We follow the benchmarks outlined in  Dwivedi et al. (2020)

for evaluating GNNs on several datasets across a variety of artificial and real-world tasks. We choose to evaluate our SoGCN on a real-world chemistry dataset (ZINC molecules) for the graph regression task, two semi-artificial computer vision datasets (CIFAR10 and MNIST superpixels) for the graph classification task, and two artificial social network datasets (CLUSTER and PATTERN) for node classification.

Experimental Setup.

We compare our proposed SoGCN and SoGCN-GRU with state-of-the-art GNNs: vanilla GCN, GIN, GraphSage, GAT (Veličković et al., 2018), MoNet (Monti et al., 2017), GatedGCN (Bresson and Laurent, 2017) and 3WL-GNN (Maron et al., 2019). To ensure fair comparisons, we follow the same training and evaluation pipelines (including optimizer settings) and data splits of benchmarks. Furthermore, we adjust our model’s depth and width to ensure it satisfies parameter budgets as specified in the benchmark. Note that we do not use any geometrical information to encode rich graph edge relationship, as in models such as GatedGCN-E-PE. We only employ graph connectivity information for all tested models.

Results and Discussion.

Table 3 reports the benchmark results. Our model SoGCN makes small computational changes to GCN by adopting second-hop neighborhood, and it outperforms models with complicated message-passing mechanisms, such as GAT and GraphSage. With GRU module, SoGCN-GRU tops almost all state-of-the-art GNNs on the ZINC, MNIST and CIFAR10 datasets. In Figure 2, we visualize a spectrum of the last layer’s feature activation on ZINC dataset. One can see our SoGC can extract features on high-frequency bands and GRU can further sharpen these patterns. However, GRU does not lift accuracy on CLUSTER and PATTERN datasets for node classification task. According to Li et al. (2018), that GRU suppresses low-frequency band results in the slight performance drop on the CLUSTER and PATTERN datasets.

Ablation Study.

To contrast the performance gain produced by different aggregation ranges and GRU on the benchmarks, we evaluate vanilla GCN, SoGCN, 4th-Order GCN, 6th-Order GCN as well as their GRU variants on the ZINC, MNIST and CIFAR10 datasets. Table 5 presents the results of our ablation study, which are consistent with our observation on Section 4.1 and 4.2. As shown by our ablation study, adopting the second-hop aggregation makes huge performance gain (vanilla GCN vs.

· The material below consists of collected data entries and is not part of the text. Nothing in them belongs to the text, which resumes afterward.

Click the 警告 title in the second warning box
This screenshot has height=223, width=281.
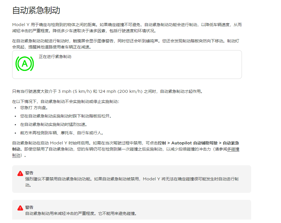point(29,207)
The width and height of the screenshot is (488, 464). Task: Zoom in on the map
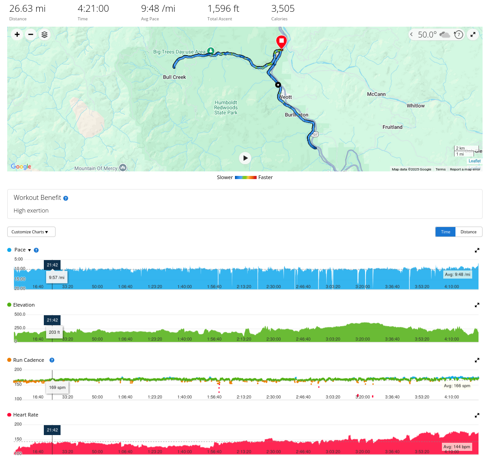pos(17,34)
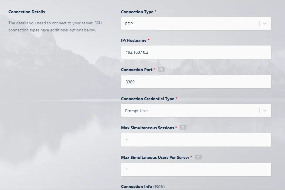Select the Max Simultaneous Users Per Server input
285x190 pixels.
pyautogui.click(x=196, y=170)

SoGCN). However, high-order GCNs are not capable of boosting the performance further over SoGCN. On the contrary, higher-order GCs can even lead to the performance drop (4th-Order GCN vs. 6th-Order GCN vs. SoGCN). We also testify GRU’s effectiveness for each presented model. But the gain brought by GRU is not as large as adding second-hop aggregation. Figure 2 shows our SoGC can extract patterns on the spectrum alone. GRU plays a role of enhancing the features.

5 Conclusion

What should be the basic convolutional blocks for GCNs? To answer this, we seek the most localized graph convolution kernel (GC) with full expressiveness. We establish our LSS framework to assess GC layers of different aggregation ranges. We show the second-order graph convolutional filter, termed SoGC, possesses the full representation power than one-hop GCs. Hence, it becomes the efficient and simplest GC building blocks that we adopt to establish our SoGCN. Both synthetic and benchmark experiments exhibit the prominence of our theoretic design. We also make an empirical study on the GRU’s effects in spectral GCNs. Interesting directions for future work include analyzing two-hop aggregation schemes with message-passing GNNs and proving the universality of nonlinear GCNs.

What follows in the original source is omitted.